O Maranhão permanece entre os estados brasileiros em nível de alerta para Síndrome Respiratória Aguda Grave, segundo boletim divulgado nesta quinta-feira (9) pela Fiocruz. O estado apresenta tendência de crescimento dos casos nas últimas seis semanas.

De acordo com o levantamento, o avanço da SRAG no Maranhão está relacionado principalmente à circulação de vírus respiratórios como a influenza A e o rinovírus. Apesar de um cenário nacional de desaceleração ou queda em parte dos casos, o estado segue na contramão, com aumento das ocorrências.

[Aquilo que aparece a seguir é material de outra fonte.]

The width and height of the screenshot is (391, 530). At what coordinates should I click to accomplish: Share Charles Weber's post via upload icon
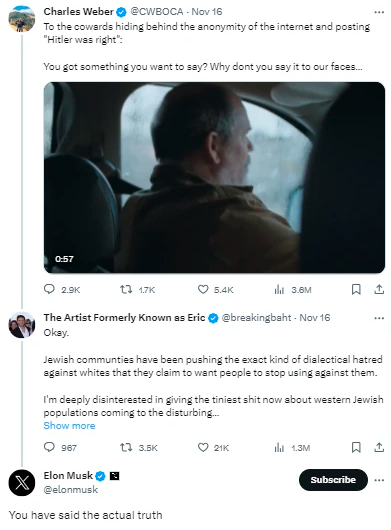coord(379,289)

O boletim também indica que a capital, São Luís, está entre as cidades com incidência em nível de alerta, risco ou alto risco, também com tendência de crescimento no período recente.

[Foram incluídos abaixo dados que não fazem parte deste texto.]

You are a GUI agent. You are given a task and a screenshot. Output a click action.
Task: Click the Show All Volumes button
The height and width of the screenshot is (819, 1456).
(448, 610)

Em nível nacional, a influenza A continua sendo uma das principais responsáveis por internações e mortes, especialmente entre idosos, enquanto o rinovírus tem maior impacto entre crianças. No Maranhão, a persistência da alta circulação desses vírus mantém a pressão sobre os serviços de saúde.

Especialistas reforçam a importância da vacinação contra a gripe, principalmente entre grupos mais vulneráveis, como idosos, crianças e pessoas com comorbidades. Além disso, medidas como isolamento em caso de sintomas e uso de máscara continuam sendo recomendadas para conter a transmissão.